I love Christmas time! And so does my mother. She tries so hard to always make our family Christmas party nice and fun but, unfortunately it doesn’t always work out that way. This really makes me feel bad for her. All of the effort she puts into trying to think up games and stuff for us to play and half the time no one will play with her except the same hand full of us every year. This year was not all that different except I was not there early enough to join in. Since I still was not feeling all that well, I didn’t want to expose my parents to getting sick so I came later in the day. The games were already over and I don’t know who played and who didn’t this time. But I think there must have been some participation because mom was in a good mood when Mark and I walked in the door.
Later on, Mom pulled Sara and I aside to tell us her plan. She said that she was going to make everybody sing for their present. She was going to start with Sara and told her, “When I point at you, start singing ‘Jingle Bells’ and then stop when I point at you again. Then I’ll point to the next person and they will have to pick up where you left off. They will probably all get mad at me for it but I don’t care.”
We started laughing and said okay. I told mom that it would be pretty but I was willing to do it. So when we all went downstairs to open presents, they started with the great-grandchildren’s gifts first. They are all too little to participate in the singing. So when that was done, mom told everybody what they had to do.
My sister, who is 16 years younger than me and the baby of the family in more ways than one, started objecting – loudly! She told mom that she wanted to know what the gift was first because it may not be worth having to sing for it!! She went on and on and on about it until mom got mad and just started practically throwing everybody their cards. (she started just giving checks to the adults a few years back instead of buying presents) Then she stormed upstairs to start setting the table.
Sara and I went up after her, as did my eldest daughter and her boyfriend (whom I think might just be as good a catch for her as Mark was for me) and we all started helping mom get ready for dinner. I went over and hugged her and told her that I was sorry about Kate ruining her fun. She said that it wasn’t our fault and not to feel bad, but she was hopping mad still.

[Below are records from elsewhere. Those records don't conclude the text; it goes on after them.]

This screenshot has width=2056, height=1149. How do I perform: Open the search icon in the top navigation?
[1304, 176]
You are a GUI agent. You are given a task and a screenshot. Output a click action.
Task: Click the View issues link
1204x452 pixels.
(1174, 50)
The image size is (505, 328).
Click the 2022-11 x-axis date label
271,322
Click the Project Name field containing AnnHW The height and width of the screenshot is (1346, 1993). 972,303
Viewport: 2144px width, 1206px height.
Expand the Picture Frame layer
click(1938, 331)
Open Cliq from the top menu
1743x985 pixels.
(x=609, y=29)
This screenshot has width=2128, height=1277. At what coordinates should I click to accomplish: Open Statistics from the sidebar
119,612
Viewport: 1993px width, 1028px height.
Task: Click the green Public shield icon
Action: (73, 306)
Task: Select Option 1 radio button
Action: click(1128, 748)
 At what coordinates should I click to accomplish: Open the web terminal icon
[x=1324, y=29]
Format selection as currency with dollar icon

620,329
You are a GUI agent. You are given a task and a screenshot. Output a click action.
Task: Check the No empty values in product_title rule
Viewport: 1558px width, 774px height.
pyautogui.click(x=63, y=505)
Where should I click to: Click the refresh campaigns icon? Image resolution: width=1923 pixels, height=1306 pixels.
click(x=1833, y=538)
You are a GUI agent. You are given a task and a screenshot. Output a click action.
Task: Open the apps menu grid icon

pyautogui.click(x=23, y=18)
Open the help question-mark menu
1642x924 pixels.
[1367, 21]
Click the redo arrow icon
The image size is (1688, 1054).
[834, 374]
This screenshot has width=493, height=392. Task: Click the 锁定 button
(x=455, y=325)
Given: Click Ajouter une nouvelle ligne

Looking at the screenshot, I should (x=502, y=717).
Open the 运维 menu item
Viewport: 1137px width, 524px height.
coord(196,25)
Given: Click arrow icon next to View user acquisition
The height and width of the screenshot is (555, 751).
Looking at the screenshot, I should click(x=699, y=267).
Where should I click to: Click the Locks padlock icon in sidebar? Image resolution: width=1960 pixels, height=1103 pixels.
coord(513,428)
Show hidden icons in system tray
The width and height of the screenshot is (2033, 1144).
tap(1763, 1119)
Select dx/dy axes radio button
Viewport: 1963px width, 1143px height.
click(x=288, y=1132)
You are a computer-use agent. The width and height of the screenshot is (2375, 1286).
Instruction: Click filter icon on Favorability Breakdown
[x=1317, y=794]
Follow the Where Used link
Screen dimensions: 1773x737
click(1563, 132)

I don’t know why my sister felt it necessary to have to act like that but that’s just how she is and why we don’t get along. We only see each other a handful of times a year which is fine with me. She treats Mark, me and my children like pond scum and it will come back on her some day. Her husband is so nice too, I feel sorry for him. He seems to me a lot like my Mark, his name is Mark too – isn’t that odd? Every Mark that I have known was a nice guy.
We all ignored her after that, and by we I mean just about everybody there, and she knew that she had gone too far.
Other than that it was a good evening of family fun!